I see the panic in some people’s eyes. I see the confusion. They seem to be saying, “What happened? I thought we were a Christian nation.”
The point of this blog post is not to debate if the Founding Fathers of the United States of America founded it as a Christian nation. The answer to that question seems to depend on the perspective from which one begins. Clearly, in the early 1800s, Christianity in its Protestant and comparatively speaking, evangelical form, had an enormous influence over the direction of the country. What some stand in shock of today, the loss of that influence, began gradually in the late 1800s, but it has accelerated exponentially in recent years. In other words, we shouldn’t be shocked.
Also, we should not panic. On one hand, we should not retreat from the public square, build walls around what remains of us, and scream and shout at those outside. The Pagan Empire that I refer to in the title is not the USA but rather the Roman Empire. Christianity has been in this situation before today. In fact, it thrived there. It may thrive again if we prove ourselves to be faithful, which brings me to the other hand.
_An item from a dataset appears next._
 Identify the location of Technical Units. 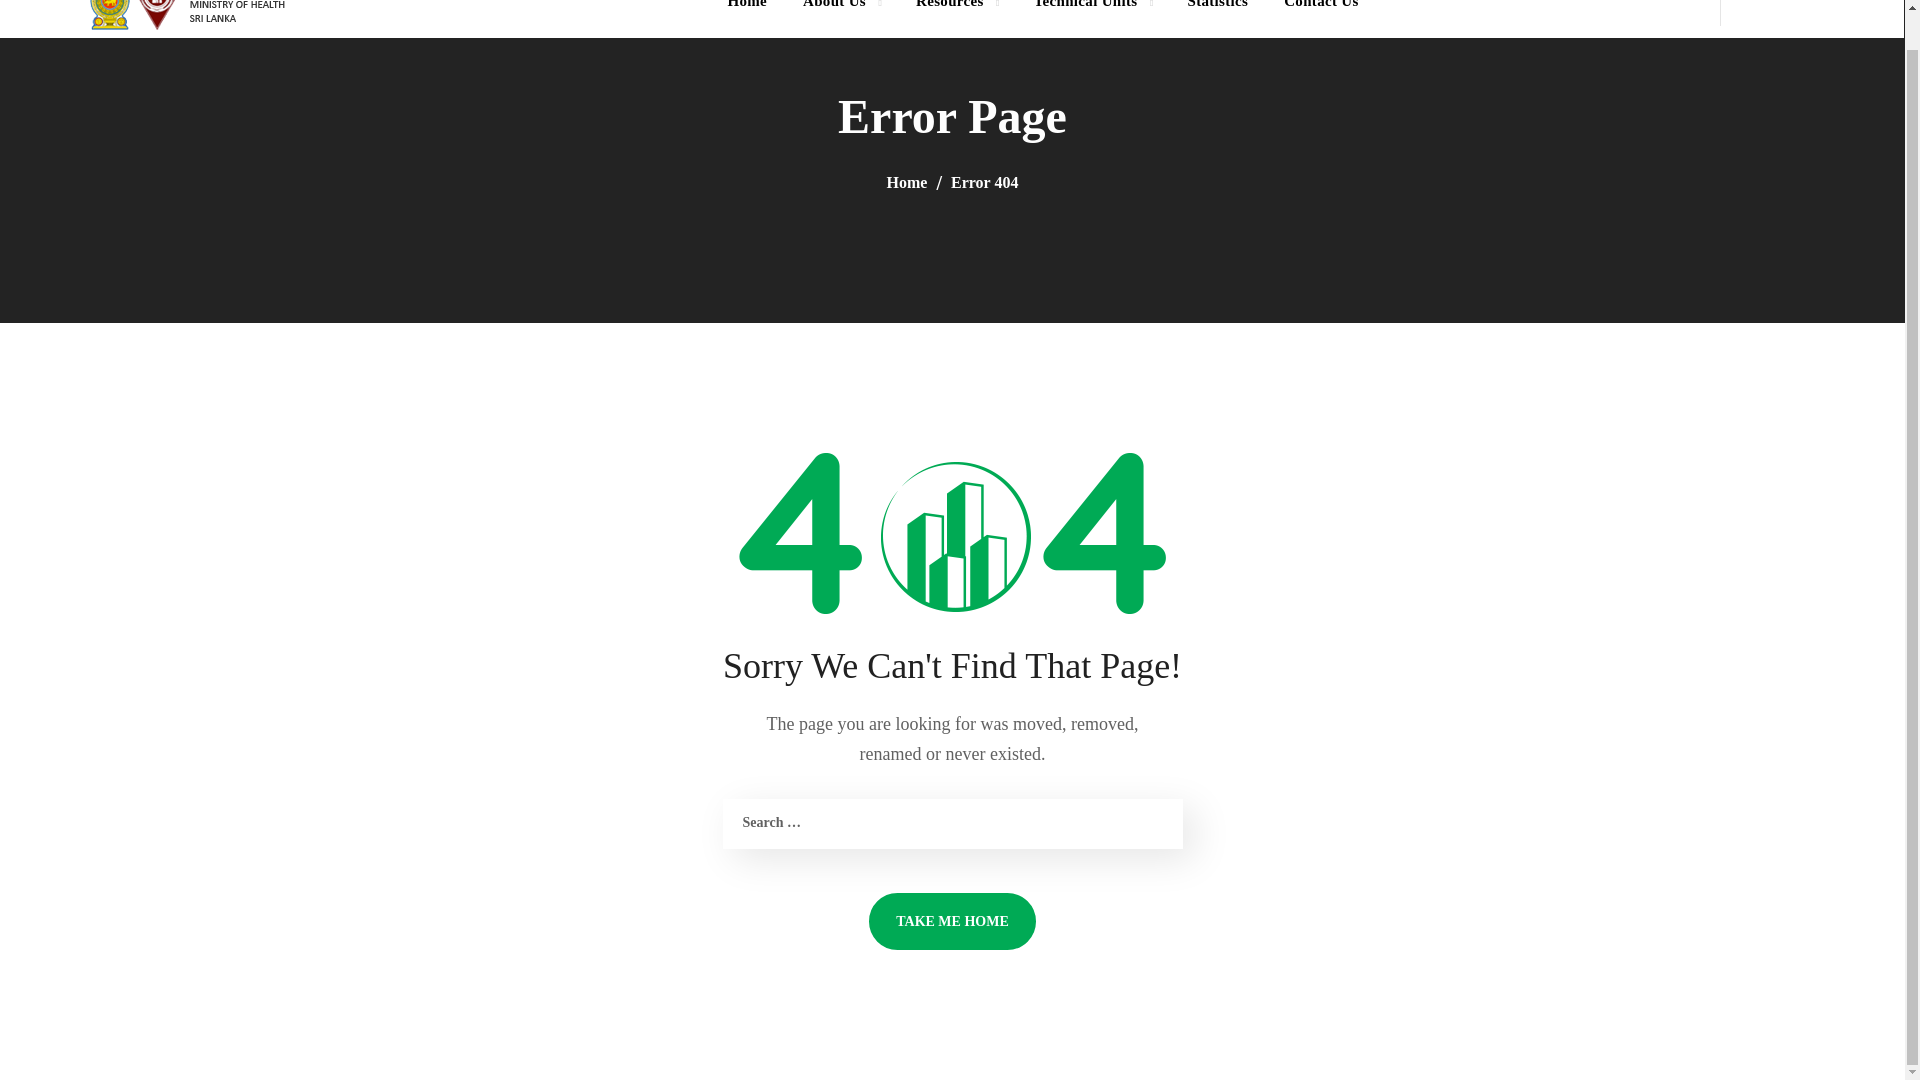
(1092, 18).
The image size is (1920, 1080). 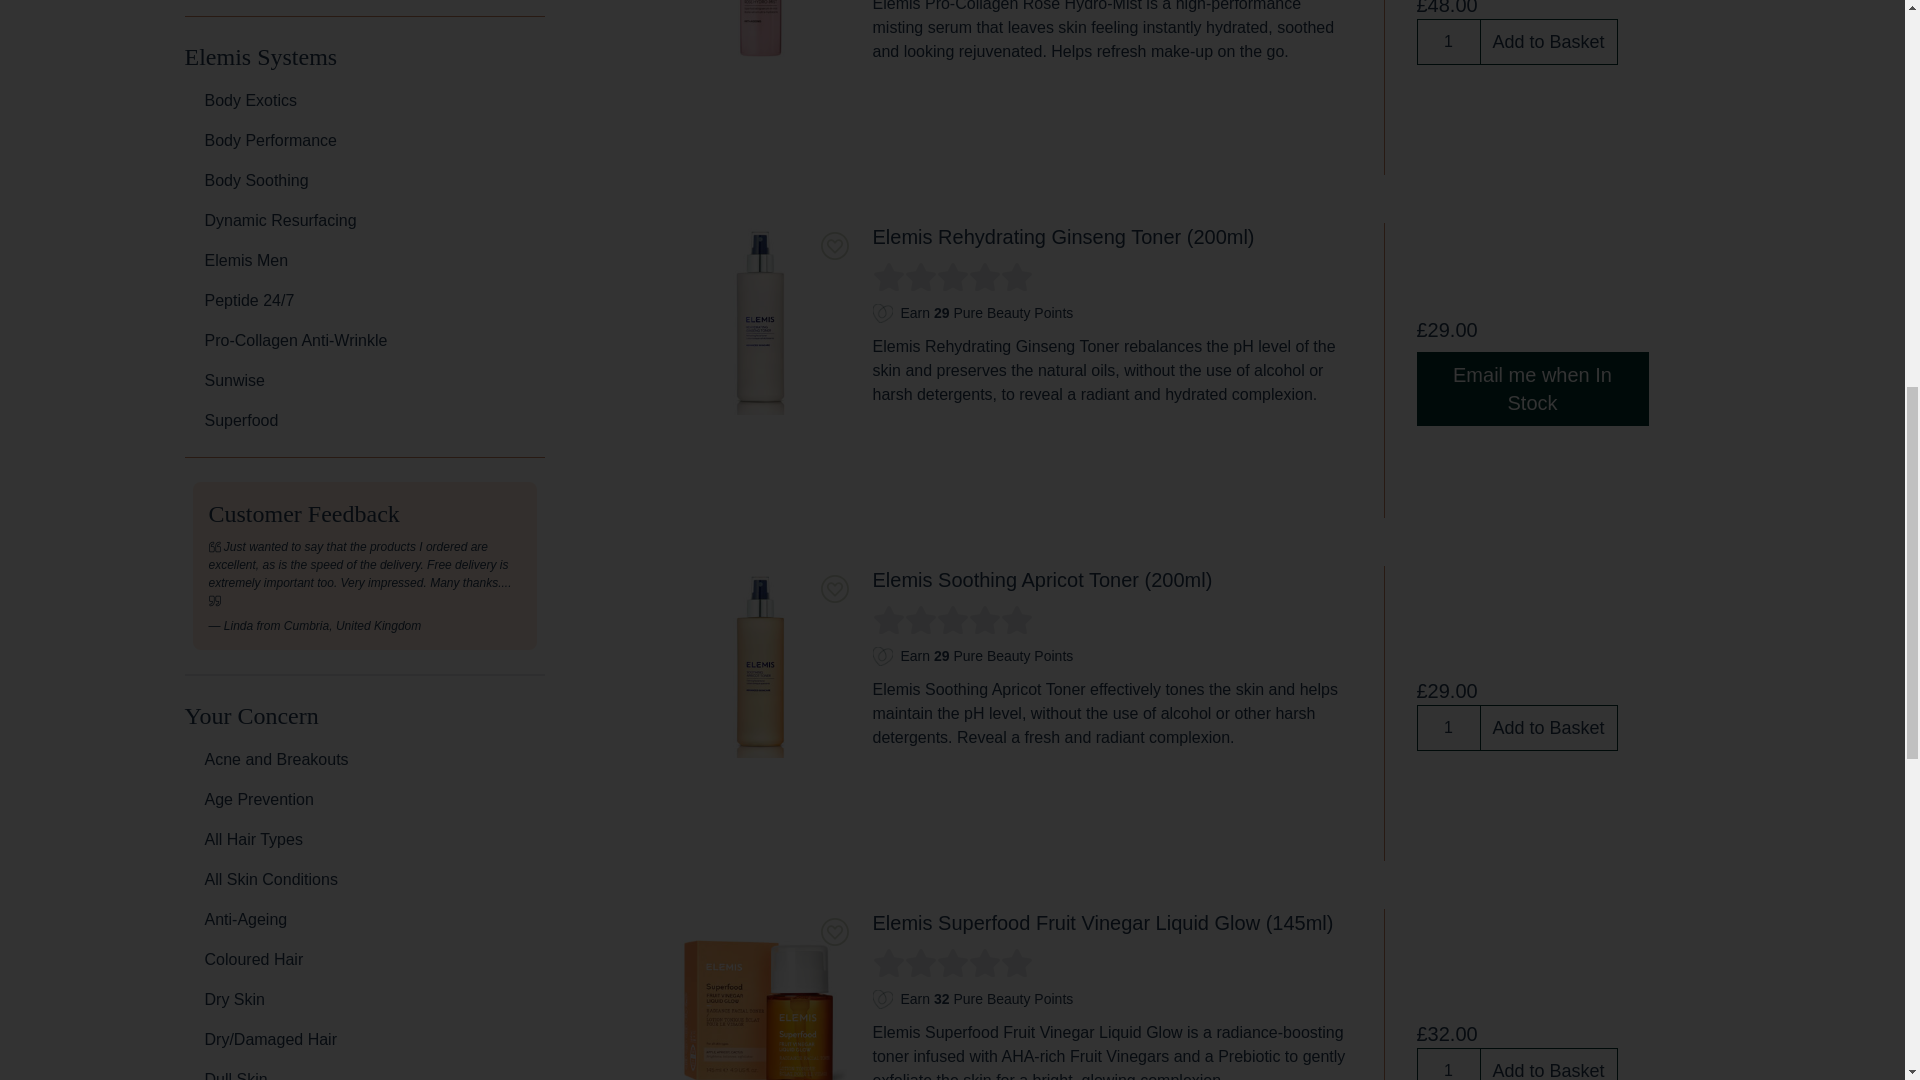 I want to click on 1, so click(x=1448, y=1064).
We must not give in to the temptation to compromise with the world, to heed the call to “modernize” or “post-modernize” or whatever philosophy rules this month. So-called progressive Christians who encourage us to compromise with the world so that we can continue to have a voice are terribly deceived. First of all, to compromise Biblical truth in exchange for worldly influence (yes, some conservative, fundamental Christians are guilty of this as well) is not progress but regression. Also, historically, such assumptions have proven false. Sociologists Peter Finke and Rodney Starke in their book, The Churching of America 1776-2005, point out that the churches that thrived in the USA were “aggressive churches committed to vivid otherworldliness.”(Finke and Starke, 2005, p. 1) They also assert that those churches and denominations that “rejected traditional doctrines” and “ceased to make serious demands of their followers” declined.
So, the the first step for Christians and churches to thrive in our present situation is to accept it for one it is. We are one voice among many competing voices, some of which also claim to speak for Christianity. We live in a pluralistic nation, but we do not accept pluralism. (For a more in-depth discussion of that last sentence please find and read the book that I reviewed here.) Yet, we have the right to speak (at least for now) and to proclaim the gospel of our Lord and Savior, Jesus Christ. Let us do so faithfully and boldly. And let us learn from Scripture–from those who came before us–how to live as Christians in a “pagan” world.
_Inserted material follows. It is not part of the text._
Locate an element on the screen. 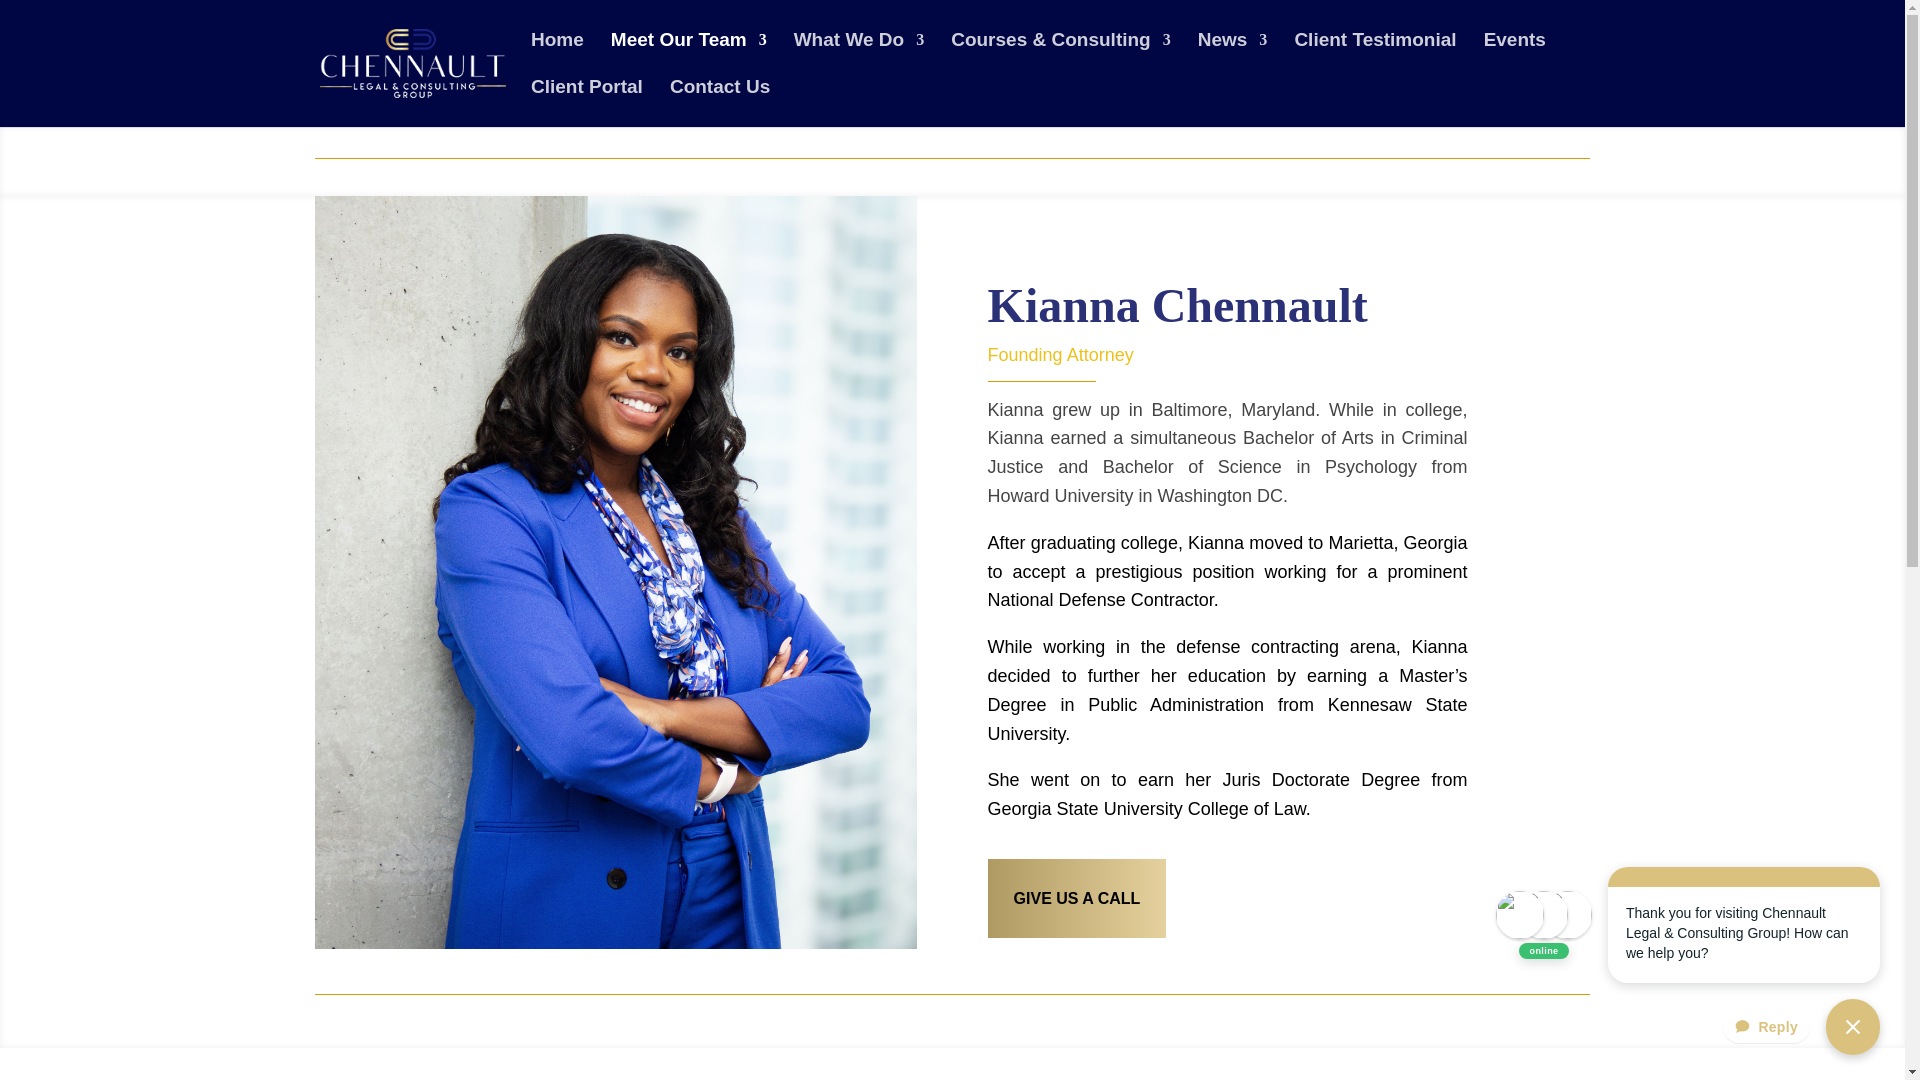 This screenshot has height=1080, width=1920. Meet Our Team is located at coordinates (688, 56).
Over the next several days or weeks (I don’t know yet), I will write blog posts about Scripture passages that speak to how we should relate to government and society, even when both stand against us. Today, I dealt with the first step we must take–accept reality for what it is. We do not live in a Christian nation, nor do Christians have the influence that they once enjoyed.
Our priority is to share the Gospel and make disciples. But the Bible says other things about how to relate to those around us. What will follow are steps that have no particular order. I hope to write a blog post on each one.
- Pray for leaders, for our nation, and for the church.
- What the Bible says about paying taxes.
- What the Bible says about obeying laws.
- What the Bible says about doing right to all people.
- What the Bible says about the priority of obeying God above all others.
- What happens when the price for following God is high.
*Yes, I am using Christian here to refer to conservative, evangelical Christianity. Yes, I know there is a broader meaning. I do not mean to exclude so much as not to have to explain what I mean in every paragraph.